Les révélations autour des pratiques de surveillance de la NSA et autres agences de renseignements gouvernementales occidentales semblent avoir fait de 2013 l'année où Internet a perdu son innocence au sein des États démocratiques. Mais cet état de perpétuelle, omniprésente surveillance fait depuis longtemps partie de la vie quotidienne des citoyens de la République Islamique d'Iran. Tandis que les questions de sécurité et de vie privée sont récemment devenues une préoccupation d'intérêt général dans le monde occidental, les Iraniens connaissent depuis longtemps les risques du partage d'informations via les technologies de communication.

Shunood, le terme le plus souvent utilisé pour surveillance en farsi, vient du mot shenidan, qui signifie écouter. Corollaire : la surveillance en Iran est communément associée aux écoutes téléphoniques, une pratique courante en Iran depuis l'introduction de la technologie dans le pays. En juillet 2013, le véhément parlementaire Ali Motahari découvrit que son bureau avait été truffé de dispositifs d'enregistrement – beaucoup suspectèrent que les dispositifs avaient été installés par l'intransigeant ancien ministre du Renseignement iranien. Ces dernières années, les avancées dans les technologies de communication ont modifié l'appareil de surveillance de l'État. De l'extraction de données aux écoutes en passant par une méthode ultra omniprésente,  Deep Packet Inspection (DPI, en français, Inspection des Paquets en Profondeur), aux contrôle des métadonnées recueillies par des compagnies de télécommunications, et aux écoutes téléphoniques (qui est la méthode de surveillance la plus populaire en Iran), les chercheurs ont identifié diverses méthodes de surveillance numérique.
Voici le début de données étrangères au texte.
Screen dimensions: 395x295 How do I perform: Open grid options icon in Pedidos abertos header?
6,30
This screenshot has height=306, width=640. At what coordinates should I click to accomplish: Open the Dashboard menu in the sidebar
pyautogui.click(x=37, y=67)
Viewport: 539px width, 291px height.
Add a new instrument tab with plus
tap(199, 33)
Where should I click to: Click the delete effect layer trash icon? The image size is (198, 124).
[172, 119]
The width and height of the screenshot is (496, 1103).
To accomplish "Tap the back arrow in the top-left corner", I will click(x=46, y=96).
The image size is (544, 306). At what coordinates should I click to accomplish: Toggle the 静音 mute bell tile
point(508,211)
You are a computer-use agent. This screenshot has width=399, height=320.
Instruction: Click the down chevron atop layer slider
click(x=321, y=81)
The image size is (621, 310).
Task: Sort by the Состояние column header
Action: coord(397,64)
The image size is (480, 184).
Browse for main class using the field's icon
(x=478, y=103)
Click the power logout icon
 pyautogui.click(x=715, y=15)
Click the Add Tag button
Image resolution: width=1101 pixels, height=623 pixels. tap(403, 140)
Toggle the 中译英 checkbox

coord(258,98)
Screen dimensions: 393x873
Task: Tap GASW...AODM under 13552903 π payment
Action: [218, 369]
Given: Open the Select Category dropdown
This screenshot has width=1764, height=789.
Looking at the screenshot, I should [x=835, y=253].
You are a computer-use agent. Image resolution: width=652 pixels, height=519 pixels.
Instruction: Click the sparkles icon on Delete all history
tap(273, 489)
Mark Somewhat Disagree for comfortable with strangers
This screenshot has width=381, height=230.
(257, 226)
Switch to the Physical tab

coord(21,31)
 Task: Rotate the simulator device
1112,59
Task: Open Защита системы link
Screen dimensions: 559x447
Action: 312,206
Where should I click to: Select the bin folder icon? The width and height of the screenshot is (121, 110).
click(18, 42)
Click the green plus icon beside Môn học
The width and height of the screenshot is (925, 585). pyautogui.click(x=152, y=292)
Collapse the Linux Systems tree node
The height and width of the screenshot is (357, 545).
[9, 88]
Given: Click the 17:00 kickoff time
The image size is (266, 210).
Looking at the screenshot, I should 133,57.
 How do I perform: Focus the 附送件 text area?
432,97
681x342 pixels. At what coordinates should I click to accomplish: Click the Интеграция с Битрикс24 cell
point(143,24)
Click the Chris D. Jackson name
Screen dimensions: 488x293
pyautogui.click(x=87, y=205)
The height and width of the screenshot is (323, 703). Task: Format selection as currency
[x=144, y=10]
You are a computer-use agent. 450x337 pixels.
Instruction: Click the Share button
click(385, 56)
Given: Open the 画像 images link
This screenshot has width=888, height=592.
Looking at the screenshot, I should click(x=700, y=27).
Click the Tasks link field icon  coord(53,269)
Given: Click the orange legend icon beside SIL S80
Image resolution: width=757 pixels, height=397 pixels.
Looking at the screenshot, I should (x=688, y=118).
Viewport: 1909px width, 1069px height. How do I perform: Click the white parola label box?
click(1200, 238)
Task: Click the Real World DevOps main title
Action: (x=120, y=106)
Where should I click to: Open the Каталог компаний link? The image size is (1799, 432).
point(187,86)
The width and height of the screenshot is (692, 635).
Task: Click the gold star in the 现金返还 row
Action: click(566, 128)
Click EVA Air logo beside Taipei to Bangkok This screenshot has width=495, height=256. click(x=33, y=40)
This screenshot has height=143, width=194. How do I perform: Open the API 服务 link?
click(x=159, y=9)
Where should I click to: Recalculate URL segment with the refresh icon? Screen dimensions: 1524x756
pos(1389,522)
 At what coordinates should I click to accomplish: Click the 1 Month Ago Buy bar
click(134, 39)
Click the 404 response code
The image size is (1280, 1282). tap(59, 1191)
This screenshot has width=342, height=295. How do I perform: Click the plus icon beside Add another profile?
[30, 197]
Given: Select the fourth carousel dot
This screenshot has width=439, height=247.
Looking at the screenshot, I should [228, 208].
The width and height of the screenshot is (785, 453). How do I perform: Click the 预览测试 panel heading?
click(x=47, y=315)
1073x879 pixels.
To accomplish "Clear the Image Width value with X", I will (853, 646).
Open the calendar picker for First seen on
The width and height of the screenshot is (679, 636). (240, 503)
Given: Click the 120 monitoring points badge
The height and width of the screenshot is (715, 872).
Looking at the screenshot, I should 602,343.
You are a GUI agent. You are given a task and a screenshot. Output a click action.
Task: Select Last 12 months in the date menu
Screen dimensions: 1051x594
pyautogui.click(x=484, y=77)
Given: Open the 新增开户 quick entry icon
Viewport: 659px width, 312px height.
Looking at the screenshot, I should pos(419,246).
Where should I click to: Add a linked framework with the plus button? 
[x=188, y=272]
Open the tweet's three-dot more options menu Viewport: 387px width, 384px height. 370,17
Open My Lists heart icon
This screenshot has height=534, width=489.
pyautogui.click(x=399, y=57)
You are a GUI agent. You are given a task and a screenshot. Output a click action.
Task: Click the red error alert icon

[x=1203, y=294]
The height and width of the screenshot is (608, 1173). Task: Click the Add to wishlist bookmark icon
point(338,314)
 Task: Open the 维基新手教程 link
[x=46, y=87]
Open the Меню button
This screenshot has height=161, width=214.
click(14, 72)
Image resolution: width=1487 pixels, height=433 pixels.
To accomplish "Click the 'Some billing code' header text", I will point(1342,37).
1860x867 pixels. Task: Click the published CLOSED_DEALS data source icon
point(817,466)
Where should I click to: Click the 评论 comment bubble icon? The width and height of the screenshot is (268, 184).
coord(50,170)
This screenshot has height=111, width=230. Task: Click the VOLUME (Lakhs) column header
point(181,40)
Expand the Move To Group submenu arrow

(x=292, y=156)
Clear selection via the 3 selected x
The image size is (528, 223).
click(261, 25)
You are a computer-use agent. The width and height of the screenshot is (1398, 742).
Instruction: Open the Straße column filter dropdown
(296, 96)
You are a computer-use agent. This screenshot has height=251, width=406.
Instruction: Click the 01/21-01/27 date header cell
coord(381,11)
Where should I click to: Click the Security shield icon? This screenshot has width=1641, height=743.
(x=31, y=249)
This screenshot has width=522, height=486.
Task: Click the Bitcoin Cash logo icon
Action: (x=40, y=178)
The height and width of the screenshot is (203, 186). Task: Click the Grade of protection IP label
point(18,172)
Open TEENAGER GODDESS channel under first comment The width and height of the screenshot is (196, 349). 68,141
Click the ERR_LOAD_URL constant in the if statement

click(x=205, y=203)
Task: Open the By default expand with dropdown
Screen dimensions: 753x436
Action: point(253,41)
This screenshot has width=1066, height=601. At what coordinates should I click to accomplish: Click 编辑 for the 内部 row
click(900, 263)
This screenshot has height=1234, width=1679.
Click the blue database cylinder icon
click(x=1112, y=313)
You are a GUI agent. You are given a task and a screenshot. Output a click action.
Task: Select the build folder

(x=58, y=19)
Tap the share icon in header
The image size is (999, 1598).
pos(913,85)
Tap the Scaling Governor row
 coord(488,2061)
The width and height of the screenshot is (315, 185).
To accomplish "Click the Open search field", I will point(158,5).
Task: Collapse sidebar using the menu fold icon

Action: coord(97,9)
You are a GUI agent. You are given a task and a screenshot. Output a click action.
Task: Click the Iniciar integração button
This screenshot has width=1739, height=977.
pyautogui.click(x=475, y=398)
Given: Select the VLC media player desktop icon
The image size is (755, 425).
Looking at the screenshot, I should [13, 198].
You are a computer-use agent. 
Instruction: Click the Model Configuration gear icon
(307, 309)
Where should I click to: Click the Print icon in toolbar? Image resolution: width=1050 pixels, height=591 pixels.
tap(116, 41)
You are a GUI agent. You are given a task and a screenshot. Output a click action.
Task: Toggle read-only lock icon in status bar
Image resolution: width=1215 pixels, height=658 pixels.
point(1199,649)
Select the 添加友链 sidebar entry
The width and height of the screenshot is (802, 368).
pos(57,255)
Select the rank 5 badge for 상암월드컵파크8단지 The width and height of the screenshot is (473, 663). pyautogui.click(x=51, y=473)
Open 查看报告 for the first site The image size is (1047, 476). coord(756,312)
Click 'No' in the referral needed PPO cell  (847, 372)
Pendant et après le Mouvement Vert de 2009, le chercheur en sécurité Chris Parsons et l'expert iranien de l'ICT Mahmood Tajalli Mehr ont trouvé des preuves solides suggérant que des technologies sophistiquées de surveillance ont été utilisées pour la DPI par le gouvernement pendant cette période. Tebyan Zanjan, un site web iranien couvrant les actualités d'ICT, a fait un rapport sur les différentes méthodes de collecte des données par le gouvernement, de la DPI aux écoutes téléphoniques, illustrant davantage encore les compétences du gouvernement en terme de surveillance.

En somme, il est communément admis parmi les Iraniens que si l'État le peut, il espionnera ses citoyens.

Deux normes juridiques importantes existent pour les pratiques de surveillance. Les deux demandent une procédure équitable dans les cas où l'État s'engage dans une surveillance. L’Article 25 de la Constitution indique :

The inspection of letters and the failure to deliver them, the recording and disclosure of telephone conversations, the disclosure of telegraphic and telex communications, censorship, or the willful failure to transmit them, eavesdropping, and all forms of covert investigation are forbidden, except as provided by law.

L'inspection de lettres et leur non-distribution, l'enregistrement et la divulgation de conversations téléphoniques, la divulgation de communications télégraphiques et de télex, leur censure, ou le manquement volontaire à leur transmission, les écoutes clandestines, et toutes formes d'enquêtes secrètes sont interdits, sauf tel que prévu par la loi.

En même temps, l’Article 104 du Code de procédure pénale iranien pour les Tribunaux Publics et Révolutionnaires déclare :

In cases where there is a need to inspect and detect mailing, telecom, audio and visual correspondences related to the accused, in connection with investigation of a crime, the judge will inform the respective officers to confiscate [these materials] and send them to him or her. Once they are received, they will be presented to the accused, noted in the minutes, and attached to the file after being signed by the accused. Refusal of the accused to sign will be noted in the minutes and in case the items are not of relative importance, and if the confiscation is not necessary, they will be returned to the owner obtaining an acknowledgment of receipt.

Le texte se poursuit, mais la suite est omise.